Task requirements =
Please print nothing but the lines from the one with "Open the Amsterdam, Berlin timezone selector" to the last line of the records below, and omit pictures.
══════
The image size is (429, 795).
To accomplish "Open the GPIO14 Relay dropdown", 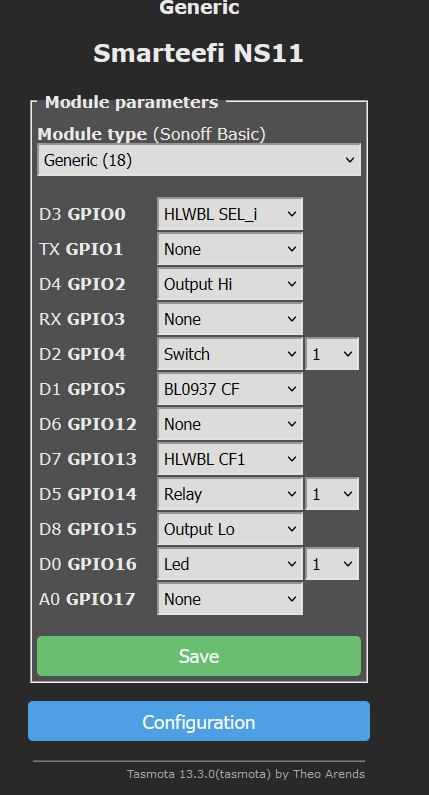I will 230,494.
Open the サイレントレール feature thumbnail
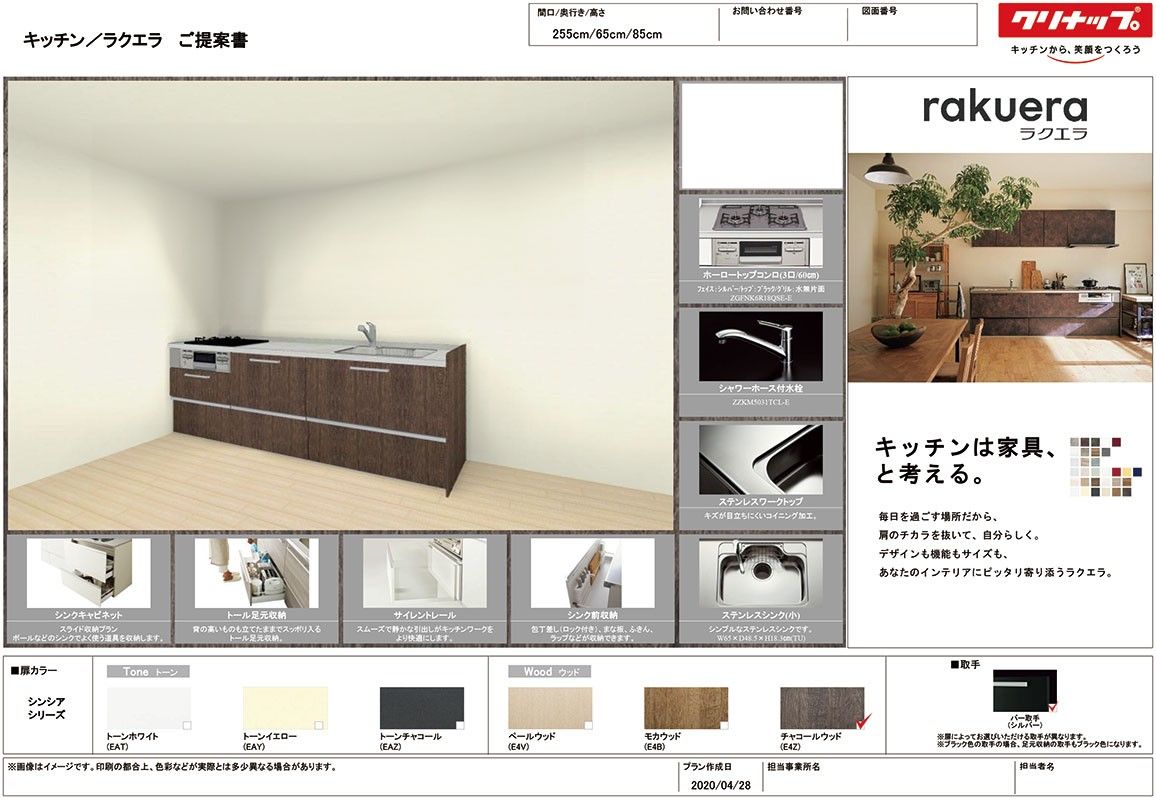This screenshot has width=1156, height=800. [425, 573]
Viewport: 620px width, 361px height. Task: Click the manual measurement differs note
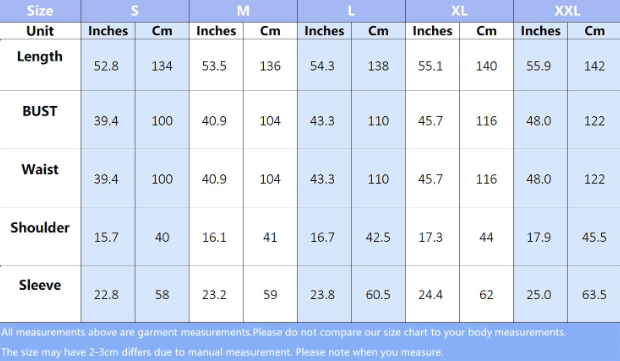coord(222,352)
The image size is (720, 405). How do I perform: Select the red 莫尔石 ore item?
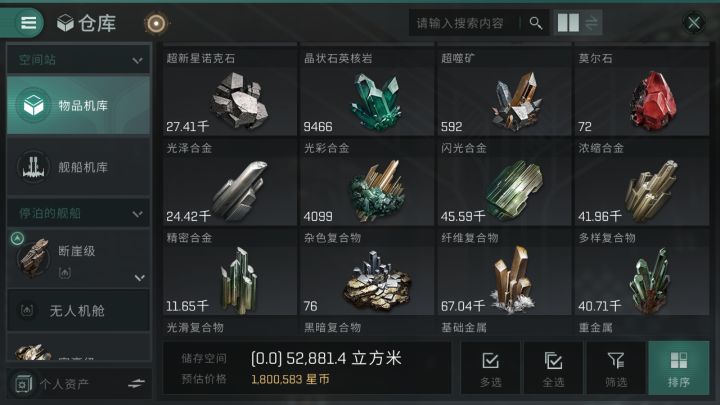click(641, 92)
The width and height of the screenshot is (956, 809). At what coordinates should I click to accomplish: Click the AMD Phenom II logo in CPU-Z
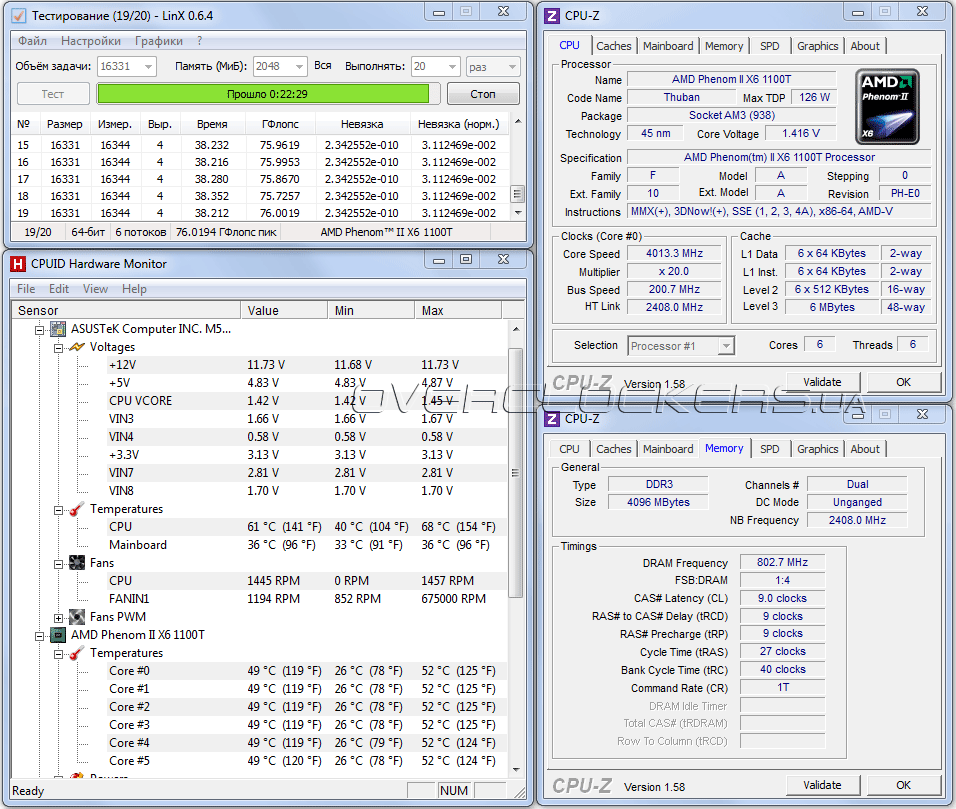[x=887, y=106]
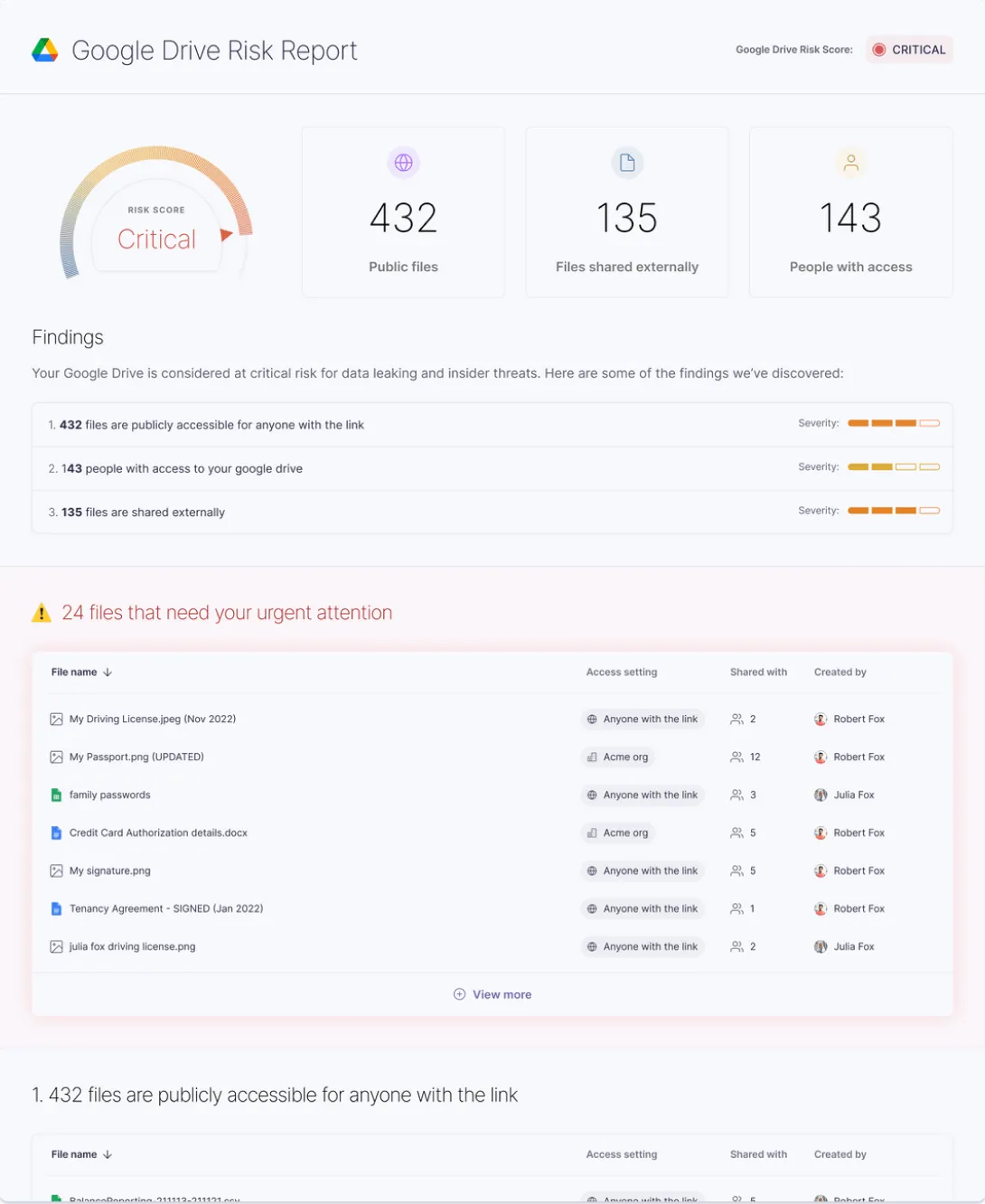Click the green sheet icon beside family passwords
Image resolution: width=985 pixels, height=1204 pixels.
coord(56,795)
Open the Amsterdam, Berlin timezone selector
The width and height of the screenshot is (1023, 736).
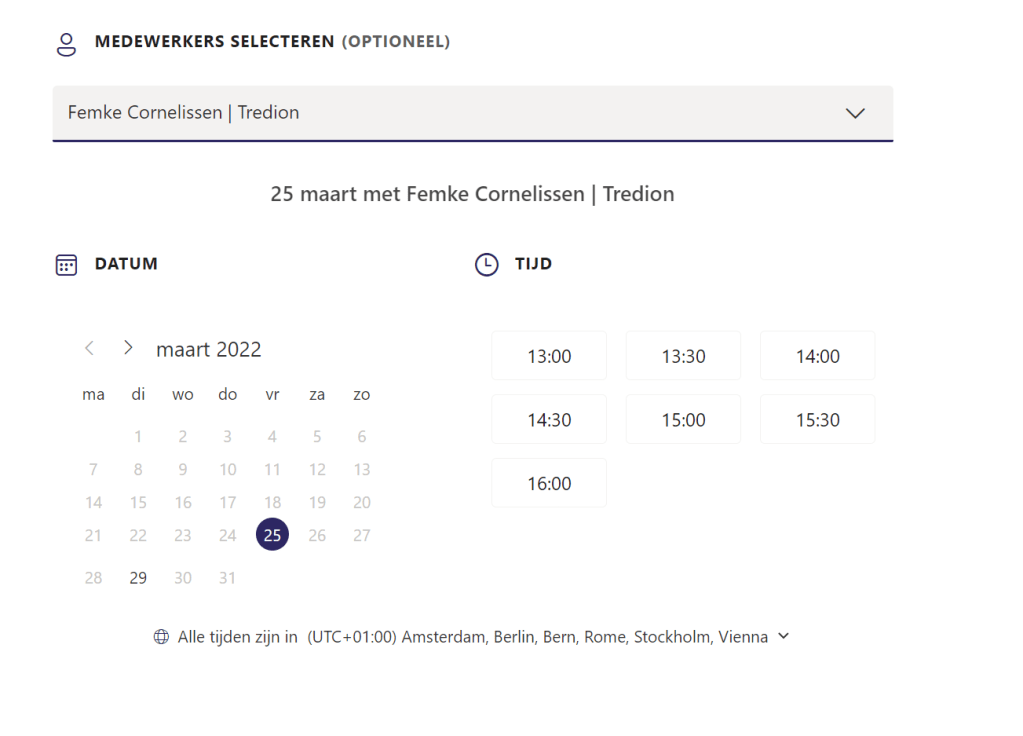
══════
Your solution =
Open the Amsterdam, Berlin timezone selector
The width and height of the screenshot is (1023, 736).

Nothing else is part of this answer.